Overview
Lyra4-Gutenberg2-12B: An ORPO Fine-tuned 12B Model
Lyra4-Gutenberg2-12B is a 12 billion parameter language model developed by nbeerbower, building upon the Sao10K/MN-12B-Lyra-v4 base. This iteration features an increased sequence length compared to its predecessor, Lyra4-Gutenberg-12B, enhancing its ability to process longer contexts up to 32768 tokens.
Key Capabilities & Training:
- Base Model: Fine-tuned from Sao10K/MN-12B-Lyra-v4.
- Fine-tuning Method: Utilizes the ORPO (Odds Ratio Preference Optimization) technique, trained for 3 epochs.

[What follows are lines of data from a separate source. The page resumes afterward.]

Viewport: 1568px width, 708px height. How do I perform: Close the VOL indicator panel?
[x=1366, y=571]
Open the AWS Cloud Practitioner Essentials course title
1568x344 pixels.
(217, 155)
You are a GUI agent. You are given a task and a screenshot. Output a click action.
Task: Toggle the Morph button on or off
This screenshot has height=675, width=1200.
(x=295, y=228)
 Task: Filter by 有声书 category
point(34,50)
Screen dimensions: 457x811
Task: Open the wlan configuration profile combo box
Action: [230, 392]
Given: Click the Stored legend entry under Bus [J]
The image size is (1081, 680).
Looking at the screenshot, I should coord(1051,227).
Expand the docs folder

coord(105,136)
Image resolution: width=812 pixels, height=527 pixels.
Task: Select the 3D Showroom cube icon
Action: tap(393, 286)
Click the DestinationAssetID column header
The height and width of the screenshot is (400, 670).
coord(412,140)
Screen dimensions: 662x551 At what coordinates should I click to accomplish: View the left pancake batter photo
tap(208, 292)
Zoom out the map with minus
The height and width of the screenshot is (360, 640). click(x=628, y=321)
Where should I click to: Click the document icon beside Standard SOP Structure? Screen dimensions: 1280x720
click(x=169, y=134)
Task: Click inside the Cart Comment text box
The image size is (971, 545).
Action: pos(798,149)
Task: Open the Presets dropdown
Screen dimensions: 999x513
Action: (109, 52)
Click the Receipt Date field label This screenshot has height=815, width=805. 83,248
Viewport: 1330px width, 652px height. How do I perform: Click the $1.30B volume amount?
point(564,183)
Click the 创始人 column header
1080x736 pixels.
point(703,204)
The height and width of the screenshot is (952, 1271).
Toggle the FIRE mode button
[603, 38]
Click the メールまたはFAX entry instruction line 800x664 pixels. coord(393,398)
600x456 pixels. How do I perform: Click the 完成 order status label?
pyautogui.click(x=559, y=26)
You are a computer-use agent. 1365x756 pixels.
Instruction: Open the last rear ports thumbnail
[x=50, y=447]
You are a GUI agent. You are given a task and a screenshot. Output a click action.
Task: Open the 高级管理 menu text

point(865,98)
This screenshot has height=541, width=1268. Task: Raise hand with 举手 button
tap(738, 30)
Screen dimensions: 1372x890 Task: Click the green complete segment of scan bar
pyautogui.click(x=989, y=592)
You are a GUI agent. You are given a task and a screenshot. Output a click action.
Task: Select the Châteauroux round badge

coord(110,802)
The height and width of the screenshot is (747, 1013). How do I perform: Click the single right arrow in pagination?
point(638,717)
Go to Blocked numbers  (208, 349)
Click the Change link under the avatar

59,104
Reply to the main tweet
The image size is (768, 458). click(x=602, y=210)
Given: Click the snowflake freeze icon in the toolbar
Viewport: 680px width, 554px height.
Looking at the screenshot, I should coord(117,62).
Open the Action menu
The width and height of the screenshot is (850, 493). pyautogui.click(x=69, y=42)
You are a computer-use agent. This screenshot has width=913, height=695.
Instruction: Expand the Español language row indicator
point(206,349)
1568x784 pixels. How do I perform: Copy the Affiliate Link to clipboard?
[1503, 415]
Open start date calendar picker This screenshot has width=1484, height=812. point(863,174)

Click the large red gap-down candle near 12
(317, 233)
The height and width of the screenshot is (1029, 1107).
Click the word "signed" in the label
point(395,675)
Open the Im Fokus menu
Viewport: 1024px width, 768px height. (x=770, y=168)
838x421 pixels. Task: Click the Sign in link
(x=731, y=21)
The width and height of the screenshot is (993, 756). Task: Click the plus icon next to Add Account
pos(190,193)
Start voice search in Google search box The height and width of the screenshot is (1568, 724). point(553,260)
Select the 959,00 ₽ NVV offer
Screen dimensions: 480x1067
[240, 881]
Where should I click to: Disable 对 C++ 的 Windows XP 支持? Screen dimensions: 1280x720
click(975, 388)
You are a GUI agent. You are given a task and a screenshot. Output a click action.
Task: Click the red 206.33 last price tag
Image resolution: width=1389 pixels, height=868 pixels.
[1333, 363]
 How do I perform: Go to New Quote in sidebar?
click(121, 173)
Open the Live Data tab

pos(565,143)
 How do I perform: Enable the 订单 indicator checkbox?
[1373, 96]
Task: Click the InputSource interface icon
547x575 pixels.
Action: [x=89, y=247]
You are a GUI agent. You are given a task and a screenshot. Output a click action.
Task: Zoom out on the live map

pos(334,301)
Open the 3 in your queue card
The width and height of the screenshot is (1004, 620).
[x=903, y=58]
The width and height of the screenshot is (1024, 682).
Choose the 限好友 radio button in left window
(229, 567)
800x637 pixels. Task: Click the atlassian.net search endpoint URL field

- Training Data: Leveraged a combination of jondurbin/gutenberg-dpo-v0.1 and nbeerbower/gutenberg2-dpo datasets, with training data formatted using ChatML.
Performance Insights:
Evaluations on the Open LLM Leaderboard show an average score of 19.74. Specific metrics include:
- IFEval (0-Shot): 25.85
- BBH (3-Shot): 33.73
- MMLU-PRO (5-shot): 28.51
This model is suitable for applications requiring a balance of parameter size and extended context handling, particularly where DPO-style alignment is beneficial.